Zahl der Geburten erneut gestiegen

- Frankenberg (r). Bürgermeister Christian Engelhardt verkündet im Rahmen des Modellprojektes „Familienstadt mit Zukunft“, dass die Geburtenzahlen in Frankenberg weiter angestiegen sind.

Das hessische Ministerium für Arbeit, Familie und Gesundheit hat sich mit dem Modellprojekt „Familienstadt mit Zukunft“ die Steigerung der Geburtenrate zum Ziel gesetzt. Hintergrund des Modellprojekts ist der Bevölkerungswandel. In Frankenberg wird das Familienstadt-Projekt seit 2006 umgesetzt. Und tatsächlich: Seitdem verzeichnet die Stadt eine steigende Geburtenrate.

Im Jahr 2006 wurden 150 Kinder geboren. In den Jahren 2007 und 2008 wurden je 173 Kinder geboren. Und 2009 wurden 179 Geburten gezählt. Die erneute Erhöhung der Geburtenrate erfreut das Team des Familienbüros. Daniela Neuschäfer räumt allerdings ein: „Sicherlich können die Erhöhungen der Geburtenrate statistischer Zufall sein. Wir hoffen aber natürlich, dass die Maßnahmen, die im Rahmen des Modellprojekts getroffen wurden, einen positiven Einfluss auf die Öffentlichkeit haben und potenzielle Eltern dazu bewegen, wirklich über den Kinderwunsch nachzudenken und ihn zu realisieren.“ – Der Rathauschef ergänzt: „Natürlich sind solche Erfolgserlebnisse für uns eine Motivation, unsere familien- und kinderfreundliche Arbeit fortzusetzen.“

Das Wichtigste sei aber, dass die in Frankenberg lebenden Bürger und Familien ihre Stadt als lebenswert empfinden. „Wir wollen eine Stadt sein, in der die Menschen gerne leben. Dabei hilft natürlich das Modellprojekt Familienstadt mit“, betonte Bürgermeister Christian Engelhardt.

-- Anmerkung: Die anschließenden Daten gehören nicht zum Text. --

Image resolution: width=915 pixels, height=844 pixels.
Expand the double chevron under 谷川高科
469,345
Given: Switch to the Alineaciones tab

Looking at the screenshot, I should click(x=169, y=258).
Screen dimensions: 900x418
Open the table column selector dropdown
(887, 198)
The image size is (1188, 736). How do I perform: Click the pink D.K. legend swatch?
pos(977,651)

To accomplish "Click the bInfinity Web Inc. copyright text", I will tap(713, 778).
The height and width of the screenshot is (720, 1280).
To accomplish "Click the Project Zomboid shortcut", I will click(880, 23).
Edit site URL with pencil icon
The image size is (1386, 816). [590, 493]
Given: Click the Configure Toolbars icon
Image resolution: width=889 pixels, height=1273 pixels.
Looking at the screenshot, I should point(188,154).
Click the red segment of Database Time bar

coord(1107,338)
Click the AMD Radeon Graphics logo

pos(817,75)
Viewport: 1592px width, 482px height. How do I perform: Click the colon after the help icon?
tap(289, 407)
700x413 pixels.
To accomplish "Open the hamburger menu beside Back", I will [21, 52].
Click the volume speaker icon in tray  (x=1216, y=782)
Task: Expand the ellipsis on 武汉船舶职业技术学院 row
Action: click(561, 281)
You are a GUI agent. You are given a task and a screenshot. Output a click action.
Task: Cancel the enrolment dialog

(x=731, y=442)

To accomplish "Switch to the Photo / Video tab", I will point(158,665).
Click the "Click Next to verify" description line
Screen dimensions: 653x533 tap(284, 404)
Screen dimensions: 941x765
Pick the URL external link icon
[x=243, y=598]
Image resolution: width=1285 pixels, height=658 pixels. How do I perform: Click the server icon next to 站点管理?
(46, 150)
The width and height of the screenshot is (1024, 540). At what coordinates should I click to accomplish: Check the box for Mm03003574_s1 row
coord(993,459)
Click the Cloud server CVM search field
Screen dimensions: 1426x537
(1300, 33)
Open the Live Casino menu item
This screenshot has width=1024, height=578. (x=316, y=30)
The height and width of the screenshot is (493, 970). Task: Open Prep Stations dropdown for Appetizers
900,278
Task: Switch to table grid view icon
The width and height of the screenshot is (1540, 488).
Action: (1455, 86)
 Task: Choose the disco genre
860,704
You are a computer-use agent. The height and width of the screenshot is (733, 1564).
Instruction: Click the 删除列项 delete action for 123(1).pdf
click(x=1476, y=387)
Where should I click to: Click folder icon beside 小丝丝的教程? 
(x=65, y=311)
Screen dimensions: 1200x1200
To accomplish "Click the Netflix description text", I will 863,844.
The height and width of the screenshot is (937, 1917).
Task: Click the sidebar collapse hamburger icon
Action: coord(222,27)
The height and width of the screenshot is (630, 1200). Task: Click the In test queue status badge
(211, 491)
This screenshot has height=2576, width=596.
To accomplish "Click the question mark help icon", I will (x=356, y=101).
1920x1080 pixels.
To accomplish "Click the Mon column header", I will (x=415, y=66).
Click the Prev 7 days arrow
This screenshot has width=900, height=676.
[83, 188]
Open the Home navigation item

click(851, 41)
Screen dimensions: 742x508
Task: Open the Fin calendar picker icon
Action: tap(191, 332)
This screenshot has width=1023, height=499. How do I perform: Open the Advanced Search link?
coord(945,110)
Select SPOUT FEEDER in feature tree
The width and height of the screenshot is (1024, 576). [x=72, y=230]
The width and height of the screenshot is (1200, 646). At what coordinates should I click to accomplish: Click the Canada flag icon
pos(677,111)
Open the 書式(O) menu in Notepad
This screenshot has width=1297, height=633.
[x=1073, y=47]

Um herauszufinden, was die Motivation für Menschen ist, nach Frankenberg zu ziehen oder von Frankenberg wegzuziehen, hat die Stadt Frankenberg im Rahmen des Modellprojekts „Familienstadt mit Zukunft“ begonnen, Informationen zu erfragen. Die Zwischenergebnisse dieser Befragung sollen in Kürze der Öffentlichkeit vorgestellt werden, kündigte Engelhardt an.